Time：7月28,30号,8月1号下午2:00-3:00.

Venue：全9

报告者：高紫阳（巴黎第十一大学）

Titles:
1. History and motivation of the Ax-Lindemann theorem;
2. Sketch of the proof;
3. Diophantine estimate and the use of o-minimality

abstract：The Ax-Lindemann theorem is a functional algebraic independence statement, which generalizes (the analog of) the classical Lindemann-Weierstrass theorem. This theorem plays a key role in the Pila-Zannier method of proving the mixed Andre-Oort conjecture. Klingler-Ullmo-Yafaev have recently proved the Ax-Lindemann theorem for all pure Shimura varieties. Using their result, I proved it for all mixed Shimura varieties. The o-minimal theory, in particular the counting theorems of Pila-Wilkie, is very important for all the proofs.

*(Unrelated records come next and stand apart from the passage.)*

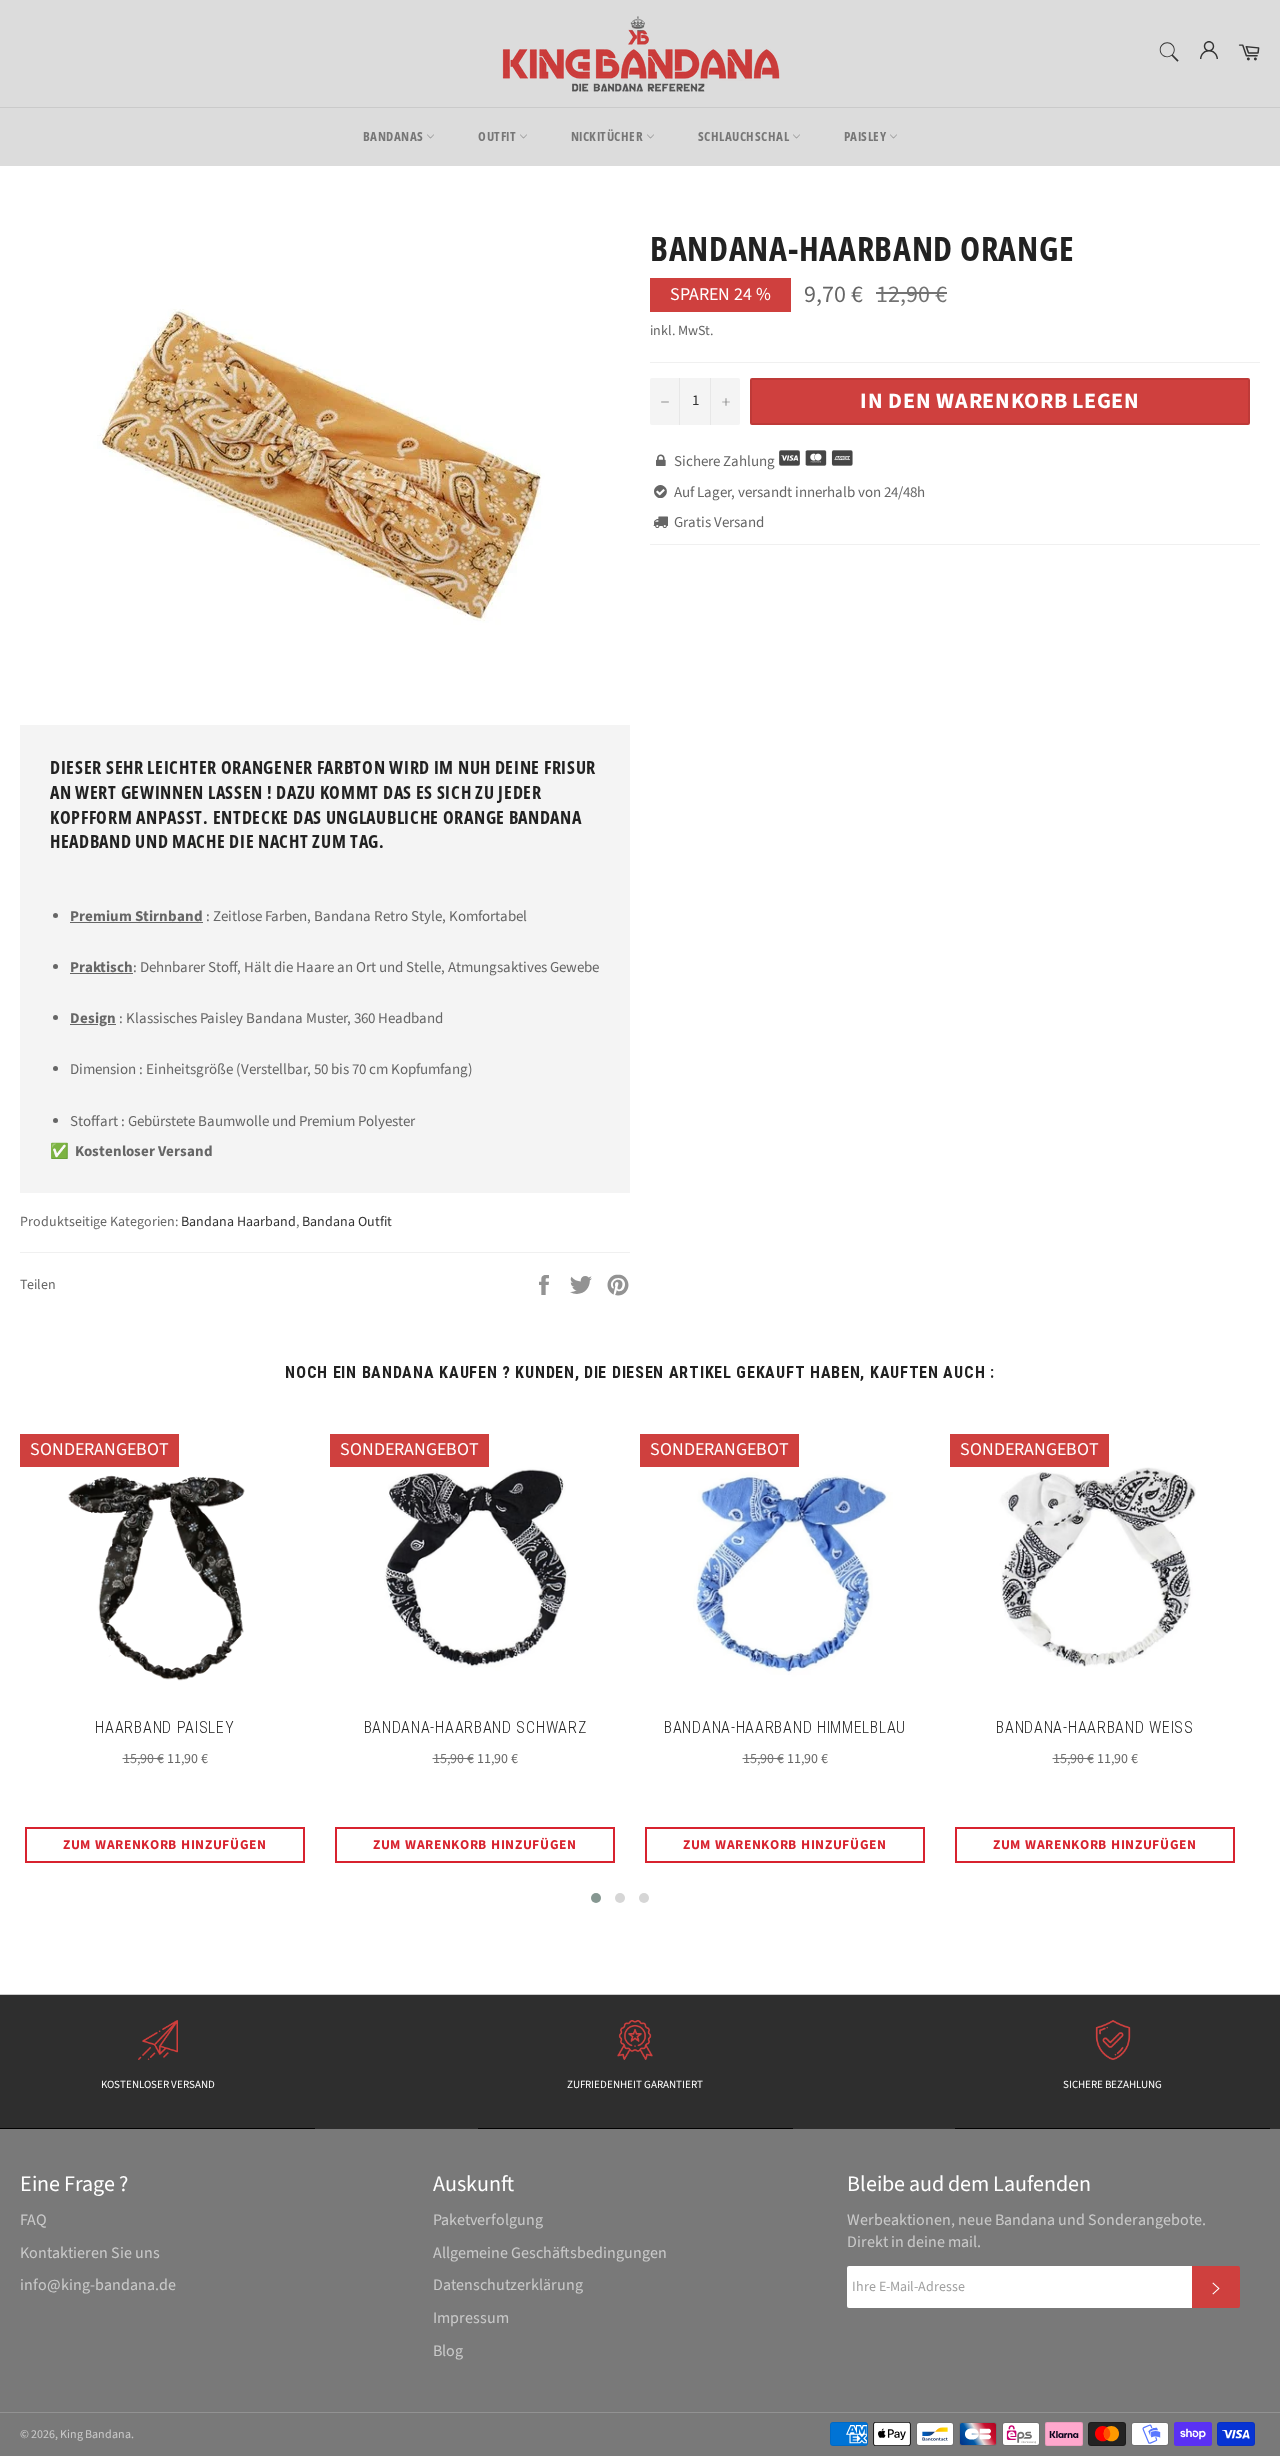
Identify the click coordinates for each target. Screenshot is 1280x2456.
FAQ (33, 2220)
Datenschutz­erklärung (508, 2285)
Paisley (866, 136)
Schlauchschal (745, 136)
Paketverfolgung (488, 2220)
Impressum (471, 2318)
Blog (448, 2351)
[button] (596, 1898)
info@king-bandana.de (98, 2285)
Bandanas (395, 136)
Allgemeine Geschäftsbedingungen (550, 2253)
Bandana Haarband (238, 1222)
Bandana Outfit (347, 1222)
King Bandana (95, 2434)
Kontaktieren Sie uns (90, 2253)
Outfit (498, 136)
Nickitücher (608, 136)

In the first talk, I will focus on the history of the Ax-Lindemann theorem. I will explain how this theorem is a natural generalization of the classical Lindemann-Weierstrass theorem. The basic definitions will be given during this review of history. At the end I will explain how this theorem is related to the Andre-Oort conjecture.

In the second talk, I will present the strategy of the proof assuming some results which I shall explain in the third talk.?The similarities and differences between my proof (for the mixed case) and the proof of KUY (for the pure case) will also be explained.

In the third talk we deal with the Diophantine estimates which we assumed last time. I will introduce (from the basic definition) the o-minimal theory, explain how it comes into the proof and then finish the proof.